At the east end of the aisle in the south corner is a piscina. On the north side of the chancel there is a slate stone with the figure of a female in hooped dress, with a smaller figure at her side and bearing the inscription:- Here Lyeth the body of Wilmot the wife of Walter Veale Rector of Monk Okehampton who was buried the 10th day of August Anno Domi 1681. Also here lyeth the body of Hannah their daughter who was buried ye last day of October anno Dom 1681.
"Thou sayst wee're dead mayst not be Rather sayed
That as a sundered clod is peece meale layd
Not to be lost but by the makers hand
Repolished without error then to stand
So though our bodyes be resolv'd to dust
Yet at the Resurrection of the Just
Raised and rejoined more celestial
Shall bee than Angels for they could fall
Thus after timely sleep which though callst Death
Wee've life again more permanent than breath."

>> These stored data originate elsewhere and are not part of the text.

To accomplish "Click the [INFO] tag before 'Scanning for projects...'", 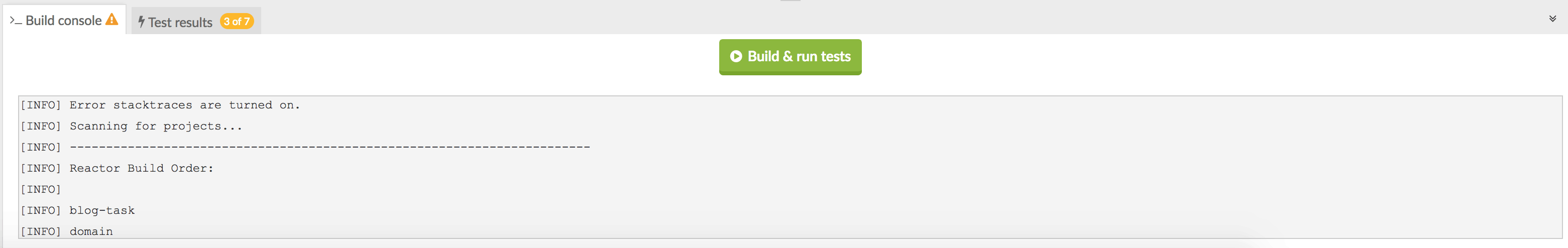I will pyautogui.click(x=41, y=127).
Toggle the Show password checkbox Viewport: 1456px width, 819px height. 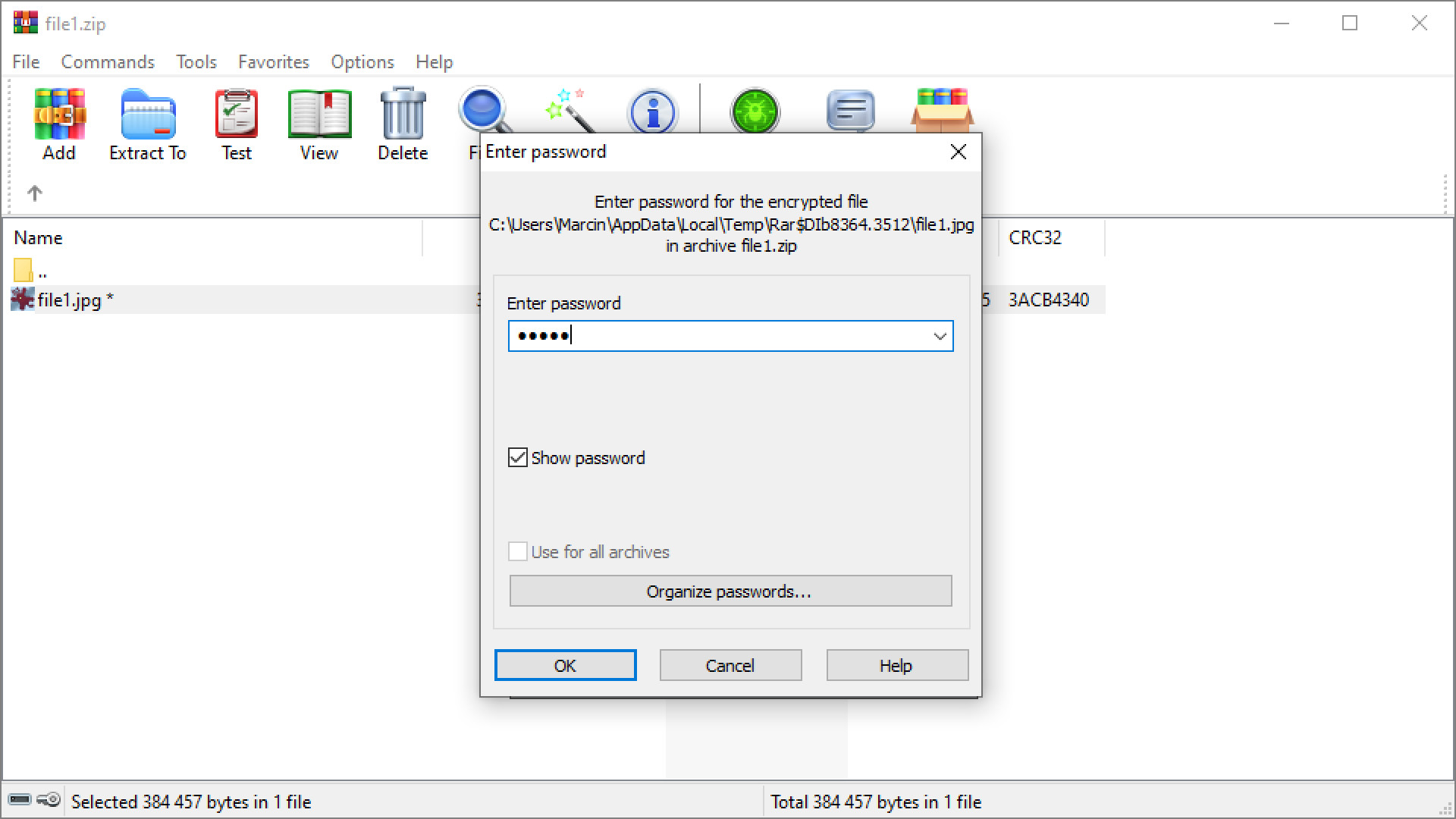pyautogui.click(x=517, y=459)
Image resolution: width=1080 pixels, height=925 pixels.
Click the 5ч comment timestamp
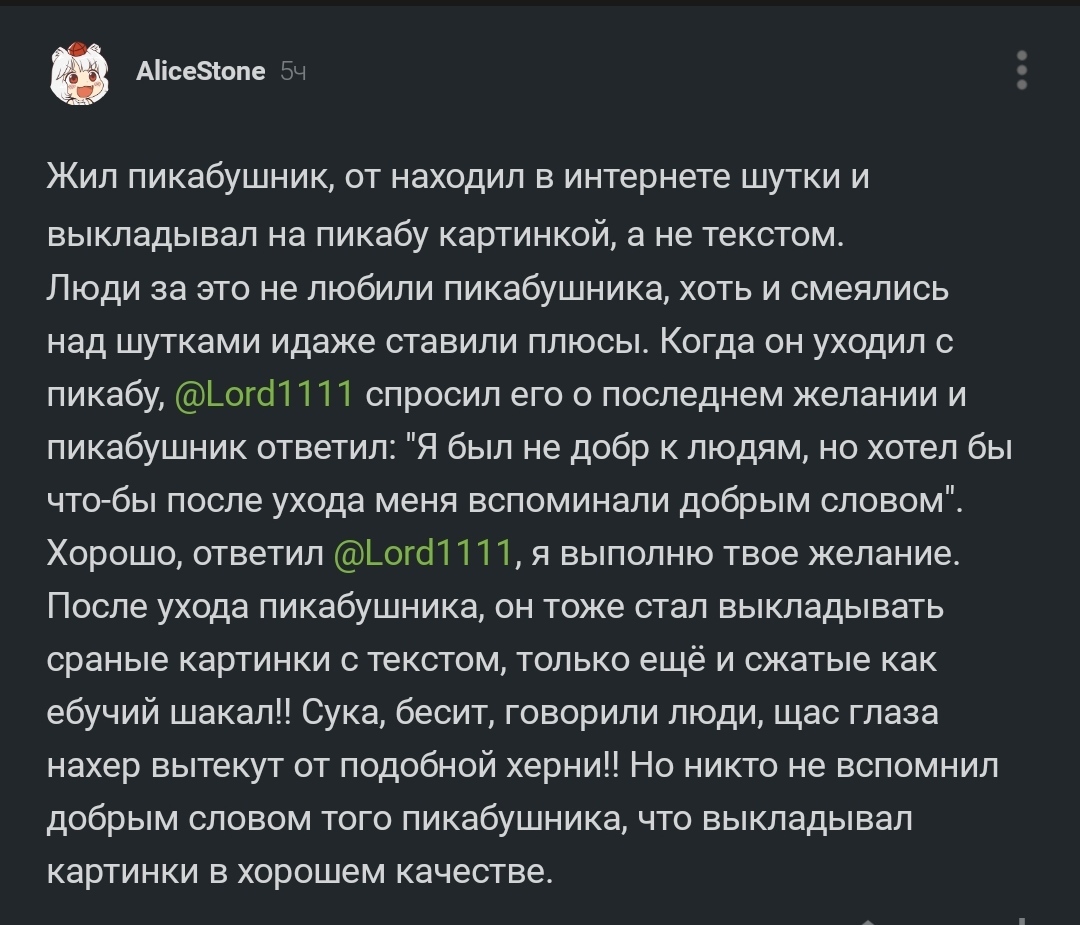293,71

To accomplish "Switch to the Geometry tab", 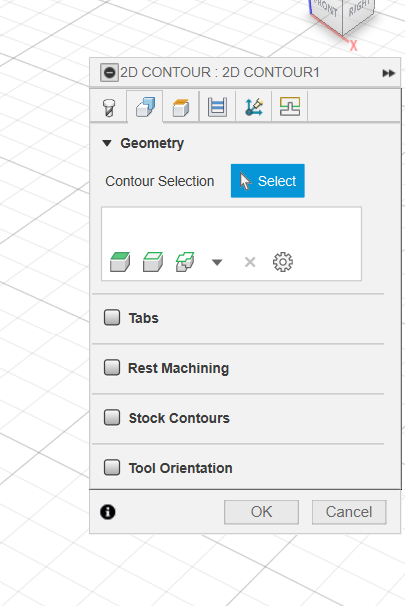I will tap(145, 107).
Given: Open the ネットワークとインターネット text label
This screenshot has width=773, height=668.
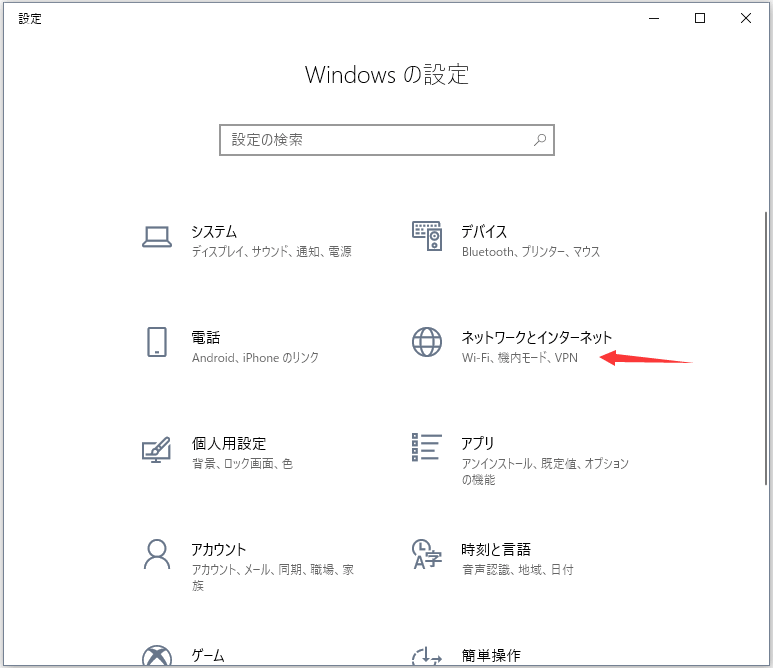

In the north aisle there is an old screen consisting of three bays of four lights, with a modern cresting. There is an old carved pulpit and an old octagonal font. In the tower is a tablet with the inscription:- Here lieth the Body of Walter Veale Rector of this Parish who dyed the X day of April 1689 Aet Suæ 71. and also the Body of Elizabeth his wife who dyed the 26 of June 1692, Aet suæ 65.
"Here Christian people lies their sacred dust
Who loved the conversation of the Just
In Faith, Hope, Love and all that is Divine
To this dark world their heavenly light did shine
Walk in their virtuous steps and thou shalt be
Happy with them to all Eternitie."
Another inscription in the tower is:- In Memory of William Mallet Esq. of Ash who was buried near this place the 2nd of June 1776, aged 70. Also of his eldest son William Mallett, buried the 5th of May 1781, aged 35.
The nave and aisle have carved bosses and wall plates.
The registers date: baptisms, 1541; marriages, 1566; burials, 1555.